El LAFC trae el santo de espaldas y vuelve a morder el polvo en la MLS
El LAFC sigue en caída libre tras perder ante unos Colorado Rapids intratables y ya hila tres juegos sin ganar mientras la afición cuestiona a Son Heung min
Son Heung-Min no anda en su nivel y eso lo está resintiendo el cuadro angelino. Crédito: William Liang | AP
Cuando las cosas se salen de control y los resultados no llegan, los focos rojos se encienden de inmediato. Eso es justo lo que está pasando en el entorno del LAFC: la dolorosa derrota contra los Colorado Rapids cayó como un balde de agua fría, caló en lo más hondo del orgullo y ya hilan tres partidos al hilo sin ver la suya en el terreno de juego.
Lo que al principio parecía una mala racha pasajera, hoy ya se lee como una crisis en toda regla que empieza a tambalear el banquillo angelino y a cuestionar el verdadero nivel de los black & gold, pues el momento negativo se complicó con la eliminación en la Leagues Cup.
Fue un tropezón tan amargo como inesperado que desató una auténtica tormenta de críticas en los programas de debate y las redes sociales. La afición y la prensa especializada ya empezaron a dudar del verdadero nivel de sus grandes figuras, cuestionando si tienen el liderazgo para sacar el barco a flote.
Los reflectores apuntan directamente al franco-gabonés Denis Bouanga, a quien acusan de estar desaparecido, pero sobre todo están raspando con todo al fichaje bomba y millonario de la MLS, el surcoreano Son Heung-min.
Para mala fortuna del club, el astro asiático resintió por completo el desgaste físico y mental de las vacaciones posmundialistas tras la dolorosa eliminación de su selección.
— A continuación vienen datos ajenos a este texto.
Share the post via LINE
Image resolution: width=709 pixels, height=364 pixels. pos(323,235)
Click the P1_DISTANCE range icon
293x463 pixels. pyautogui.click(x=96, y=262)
Vino a dar el bajón físico y a arrastrar los pies justo en el peor momento, cuando el equipo más necesitaba de su magia para marcar diferencia.
En la cancha de juego jamás se vio la supuesta superioridad en nómina de los angelinos. Al contrario, el cuadro de las Rocallosas planteó un partido inteligente, le cerró los caminos al LAFC y aprovechó el viaje para mantener la inercia positiva que traen desde que concluyó la Copa del Mundo de 2026.
Con un orden táctico impecable, Colorado ya sumó tres victorias consecutivas manteniendo la portería invicta, y presumen un saldo envidiable de cuatro triunfos en sus últimos cinco compromisos. Hoy por hoy, son la antítesis del LAFC: un equipo sin tantas luminarias, pero que juega de memoria y muerde en cada sector de la cancha.
La pesadilla y el calvario para los locales comenzaron a gestarse muy temprano, específicamente al minuto 22, cortesía de una auténtica pifia de Jeremy Ebobisse. Todo nació de un balón parado: Youssef Maziz cobró un tiro libre desde la banda derecha, mandando un centro venenoso y con mucha rosca al corazón del área.
Ebobisse, en su afán de despejar, midió terriblemente mal el viaje de la pelota; el esférico terminó techándolo, pegó de manera dramática en el segundo poste y rebotó directamente en su cuerpo para irse al fondo de la red.
Un autogol de vestidor que dejó helada a la tribuna y que terminó por sellar un 1-0 definitivo, dejando al LAFC sumido en un mar de dudas y con la urgente necesidad de replantearse el camino si no quieren que la temporada se les vaya directo al traste.